São Paulo - Em uma decisão polêmica e rara, o Tribunal de Justiça Desportiva da Federação Paulista de Futebol (FPF) concedeu ontem o efeito suspensivo para o atacante Dudu, do Palmeiras, que no entanto só poderá atuar a partir do dia 3 de junho. A "estranha" decisão se deu graças a uma confusa interpretação da lei, que até procuradores do órgão não entenderam muito bem.

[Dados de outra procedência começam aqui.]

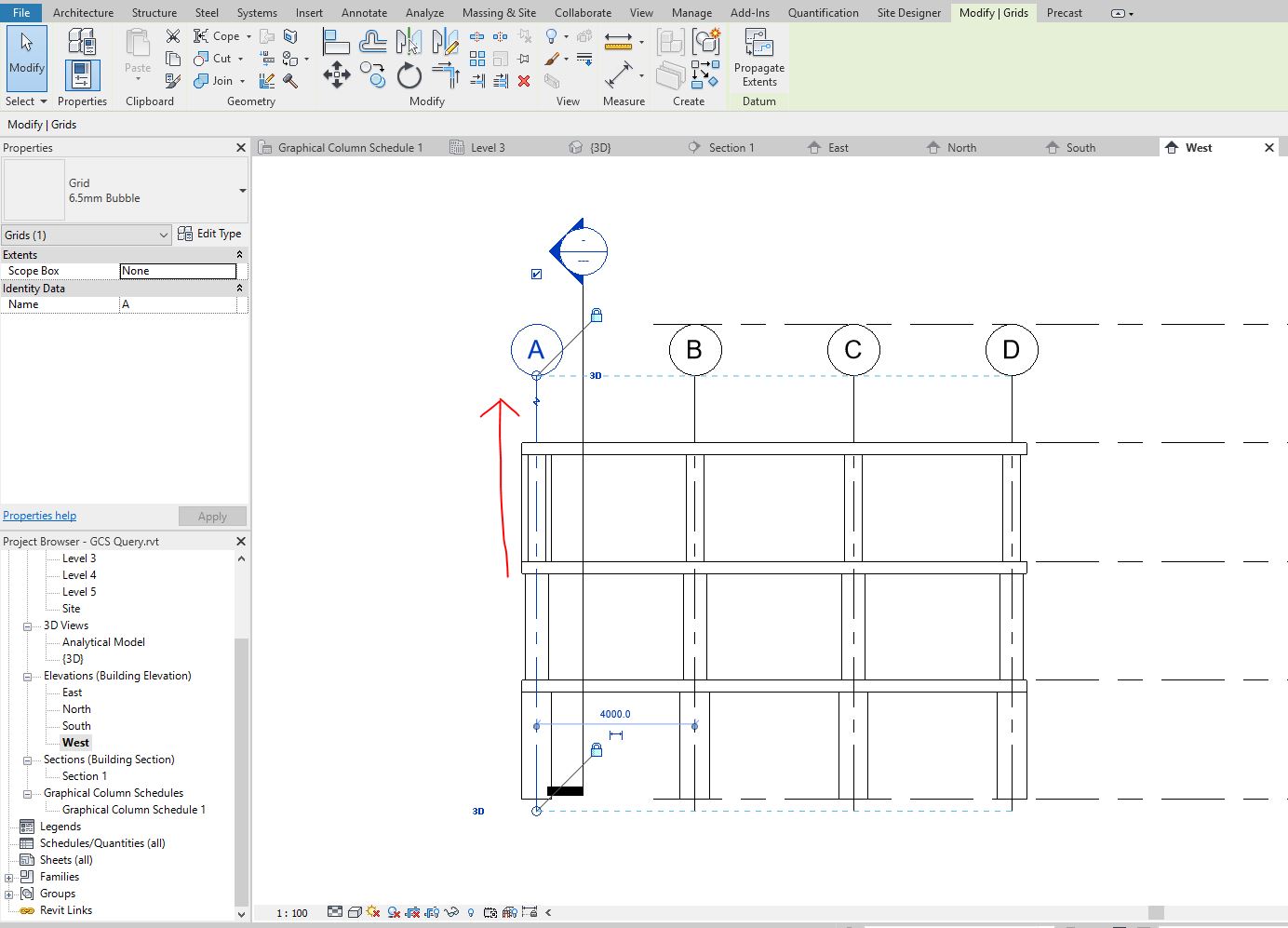
Task: Activate Temporary Hide/Isolate glasses icon
Action: tap(451, 912)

A decisão do presidente do TJD, Mauro Marcelo de Lima e Silva, teve como base duas leis contraditórias. De acordo com o artigo 53, parágrafo 4, da Lei Pelé, o atleta tem direito ao efeito suspensivo imediato quando a penalidade imposta exceder duas partidas consecutivas ou 15 dias (a contar da data do julgamento).
Entretanto, o Código Brasileiro de Justiça Desportiva, em seu artigo 147-B, parágrafo 1, determina a suspensão da eficácia da decisão apenas no que exceder o número de partidas ou prazo definidos em lei.

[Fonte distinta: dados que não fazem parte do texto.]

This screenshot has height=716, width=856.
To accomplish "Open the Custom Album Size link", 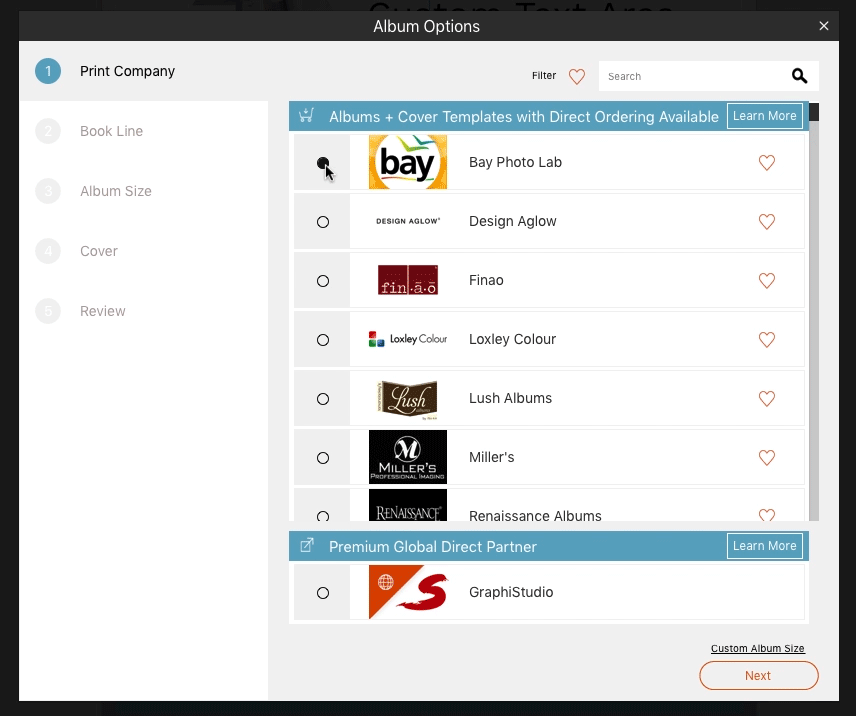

Ou seja, o tribunal decidiu interpretar as leis de tal forma que uma interfira na resolução da outra.
Com a polêmica decisão, Dudu está fora das partidas contra Goiás, neste domingo, ASA e Corinthians. O que causou revolta no Palmeiras é que, em outros casos, a decisão foi diferente. "Levaram as leis ao pé da letra, juntaram a Lei Pelé com a CBJD e fizeram essa salada difícil de explicar", brincou um procurador.
Sem Dudu, a tendência é que Valdivia entre na equipe e atue ao lado de Robinho.